> **INPUT DATA**:

——

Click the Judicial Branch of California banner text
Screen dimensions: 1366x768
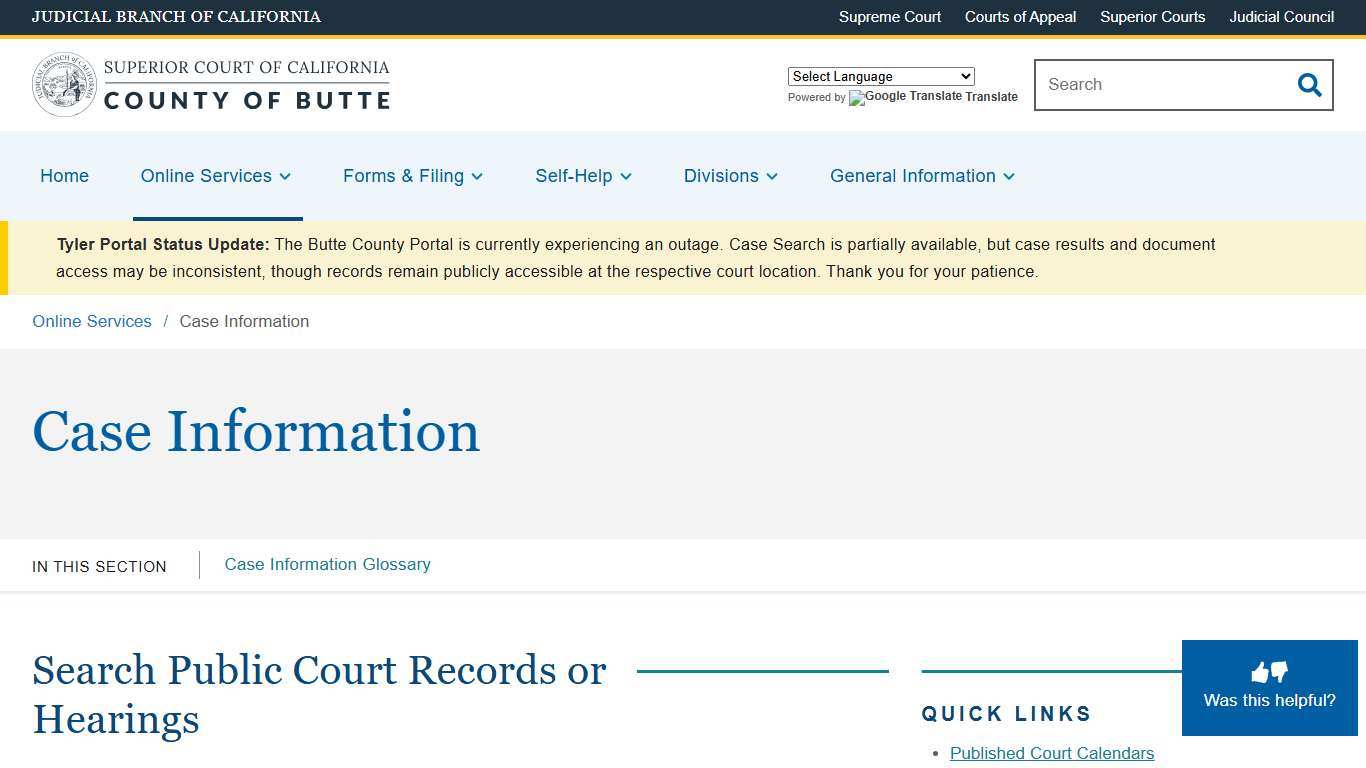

——

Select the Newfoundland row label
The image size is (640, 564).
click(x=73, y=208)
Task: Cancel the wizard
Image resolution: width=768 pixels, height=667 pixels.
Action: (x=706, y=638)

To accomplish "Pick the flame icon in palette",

——

> **REQUIREMENT**:
Take the stretch of lines above from the one containing "Click the Judicial" through the one containing "Screen dimensions: 1366x768" and repeat it exactly, adding no other line.

> **WRITTEN SOLUTION**:
Click the Judicial Branch of California banner text
Screen dimensions: 1366x768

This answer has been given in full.